Carol Skorneck (AP)/WASHINGTON -- Democratic senators lambasted the arms control views of John R. Bolton as they debated his nomination as undersecretary of state for arms control and international security.

"It is incumbent upon us to be a world leader and to stop the threat of nuclear weapons," said Sen. Byron Dorgan, a North Dakota Democrat-N.D., calling Bolton "exactly the wrong person to put in this position. ... He has expressed disdain for arms control."

Sen. Paul Wellstone, a Minnesota Democrat, called Bolton "too conservative and too partisan. His views are too extreme for a position of this importance, and he does not represent the kind of bipartisan cooperation needed to advance the nation's arms control agenda."

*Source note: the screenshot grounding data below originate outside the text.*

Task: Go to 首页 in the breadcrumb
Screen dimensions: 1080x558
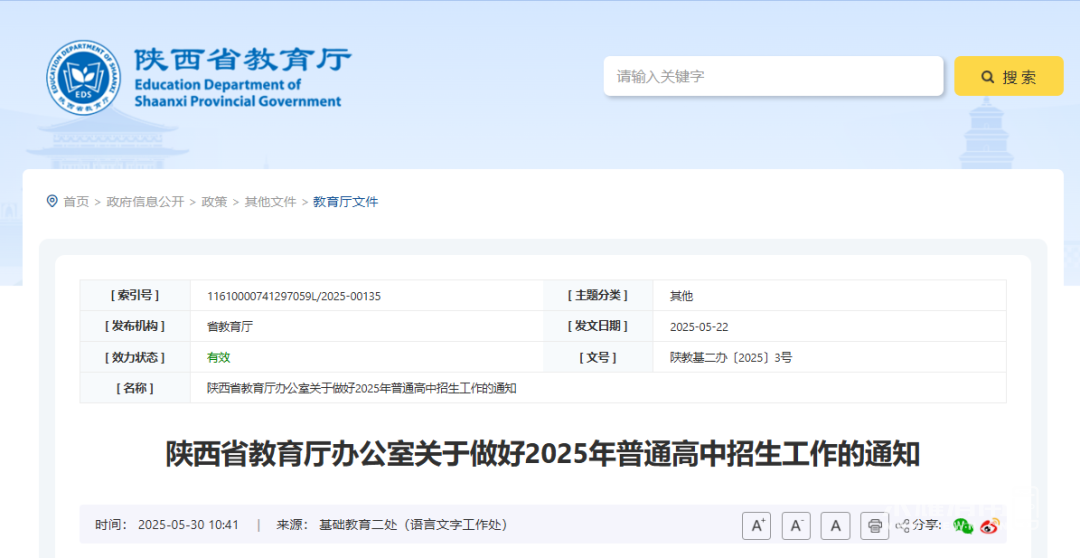Action: click(76, 202)
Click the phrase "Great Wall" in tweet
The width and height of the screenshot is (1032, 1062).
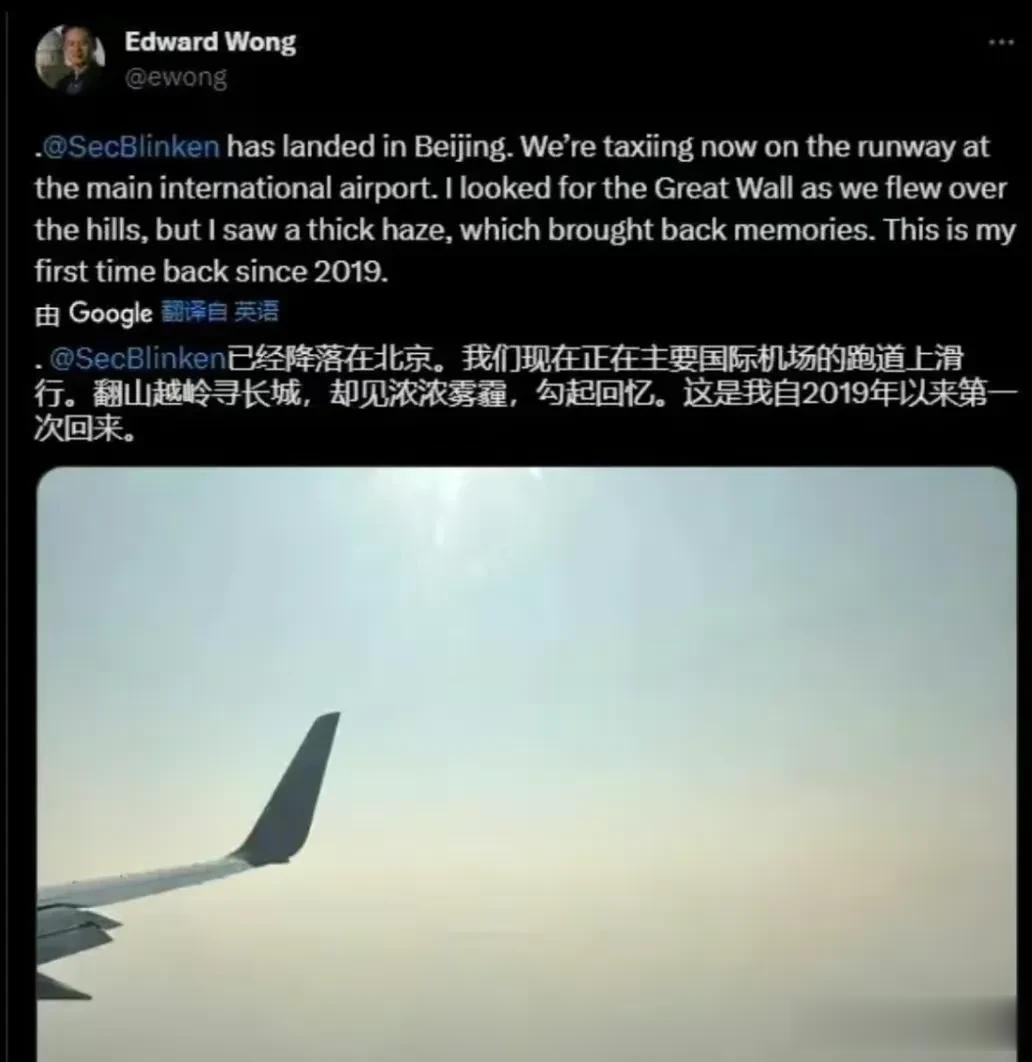(723, 188)
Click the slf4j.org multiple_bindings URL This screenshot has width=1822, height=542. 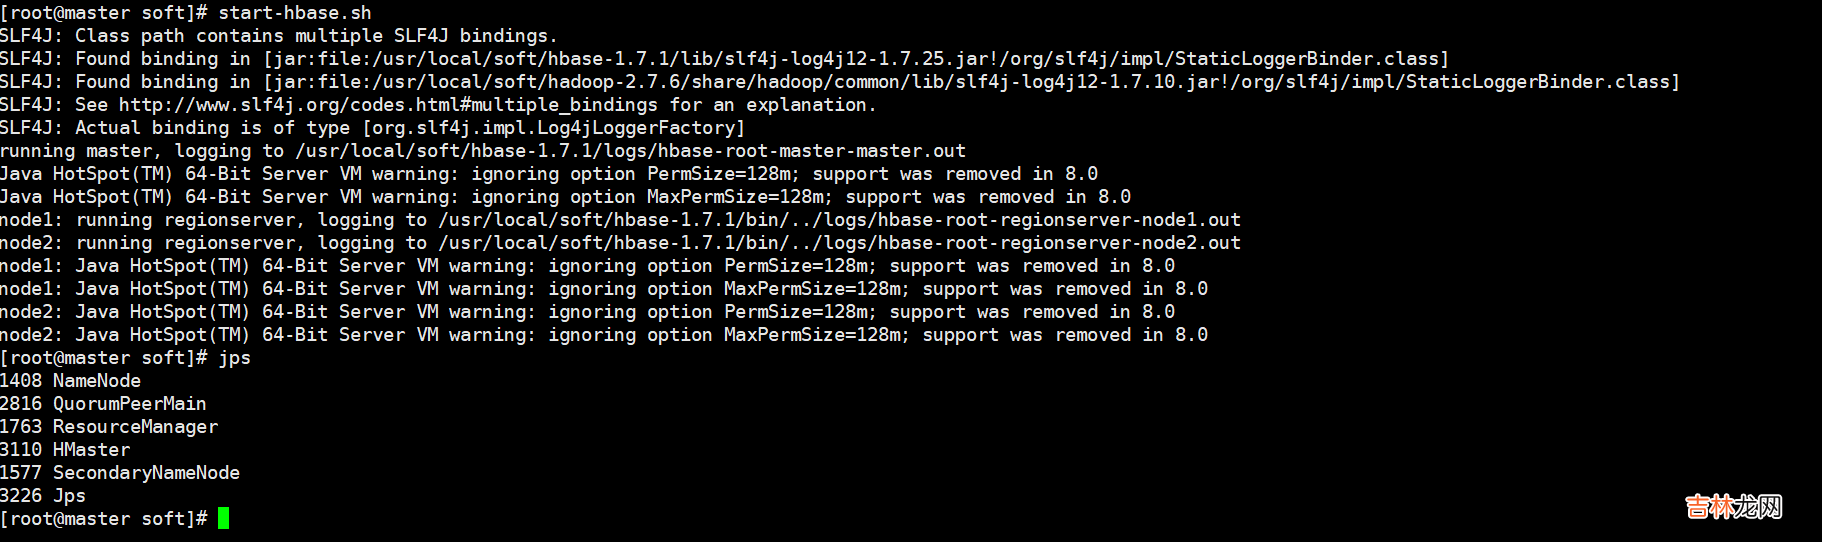tap(388, 105)
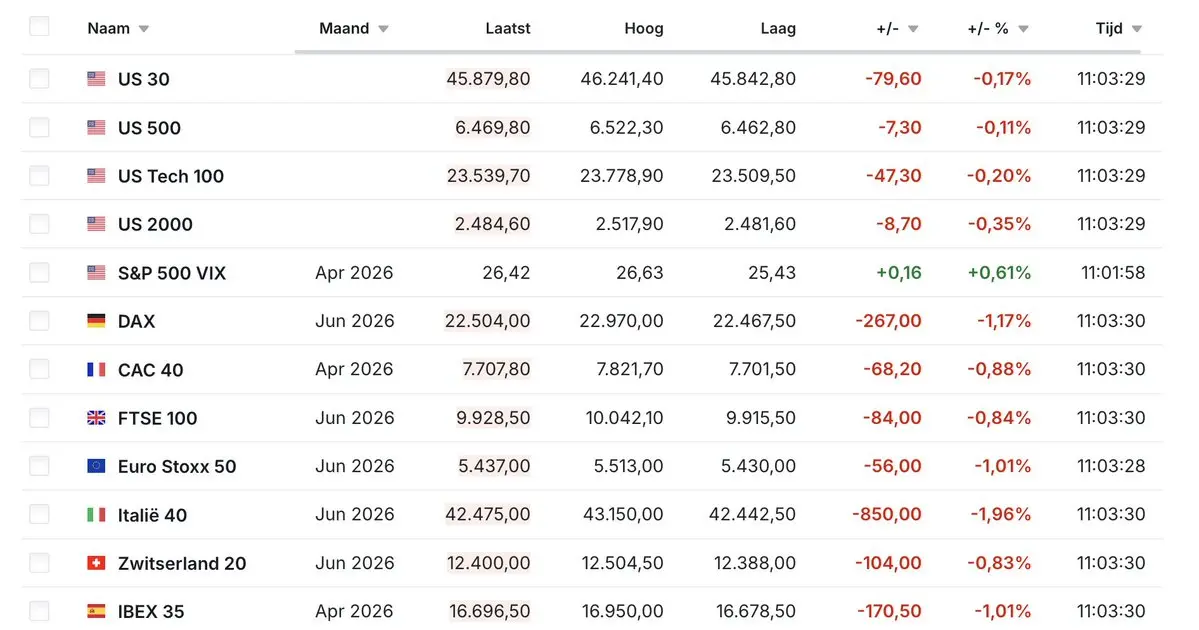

Despite the criticism, Bolton appeared likely to win confirmation at a vote scheduled for Tuesday. The Senate Foreign Relations Committee approved the nomination, 10-8, with one Democrat, Sen. Russ Feingold of Wisconsin, voting in favor. A straight party-line vote in the 50-50 Senate is all it would take for confirmation, given the tiebreaker vote wielded by Vice President Dick Cheney.

Committee Chairman Jesse Helms of North Carolina, a staunch supporter of Bolton, has called him a patriot and said, "John Bolton is the kind of man with whom I would want to stand at Armageddon."

Bolton, an attorney, held two assistant attorney general positions in the Reagan administration's Justice Department and was assistant secretary of state for international organizations in the first Bush administration.

More recently, he has been a scholar at the conservative American Enterprise Institute, where in his writings he criticized the United Nations and the Clinton administration's North Korea policy. He also advocated diplomatic recognition of Taiwan.

Dorgan said he didn't know Bolton personally, and even as he criticized the nominee's stances on various issues, he noted that many of those positions agreed with those of the Bush administration.

"He seems to believe, as this administration does, that arms reductions are not part of the strategy that makes much sense for this country -- that treaties, arms control talks, somehow represent a display of weakness, apparently," Dorgan said.

Much of the Democratic criticism of Bolton was really criticism of Bush's plan to build a national missile defense system.